You mean "10 pound poms". In the 1960s immigration to Australia was encouraged by both UK and Australian governments. If you could come up with 10 pounds you could immigrate.

Praetyre
Nov 05, 2011, 10:12 PM
There's also forced migration to account for, such as the Trail of Tears and the various relocations in the USSR. Of couse, one very important thing you'd need to have (both for this to make sense and for the whole immigration mechanic to be even remotely realistic) is that immigrants should carry their culture with them. The rate at which they assimilate would depend upon civics, order, wealth and what have you, and you could potentially end up with massive disorder if you had two feuding cultures occupying the same city.

Thunderbrd
Nov 06, 2011, 02:28 PM
There's also forced migration to account for, such as the Trail of Tears and the various relocations in the USSR. Of couse, one very important thing you'd need to have (both for this to make sense and for the whole immigration mechanic to be even remotely realistic) is that immigrants should carry their culture with them.
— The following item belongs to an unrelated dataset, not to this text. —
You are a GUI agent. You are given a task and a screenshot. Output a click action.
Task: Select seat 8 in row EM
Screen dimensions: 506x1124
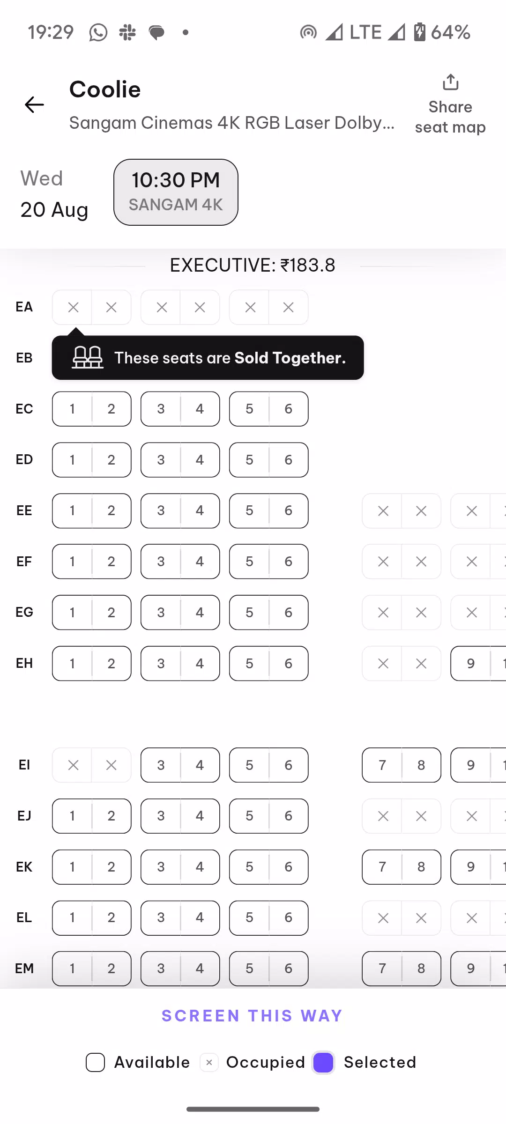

The rate at which they assimilate would depend upon civics, order, wealth and what have you, and you could potentially end up with massive disorder if you had two feuding cultures occupying the same city.

That's right... refugees and their ability to take their cultural remnants with them... that's something that could/should be considered somehow. The destruction of Sumeria to the 'black wind' was what led to the birth of Greek, Hittite, Aryan, Norse, and even possibly Japanese cultures as refugees found their ways to survivable lands and brought their beliefs with them, corrupted over time by the effect of a sudden return to oral tradition on a (perhaps the first) society based on the written.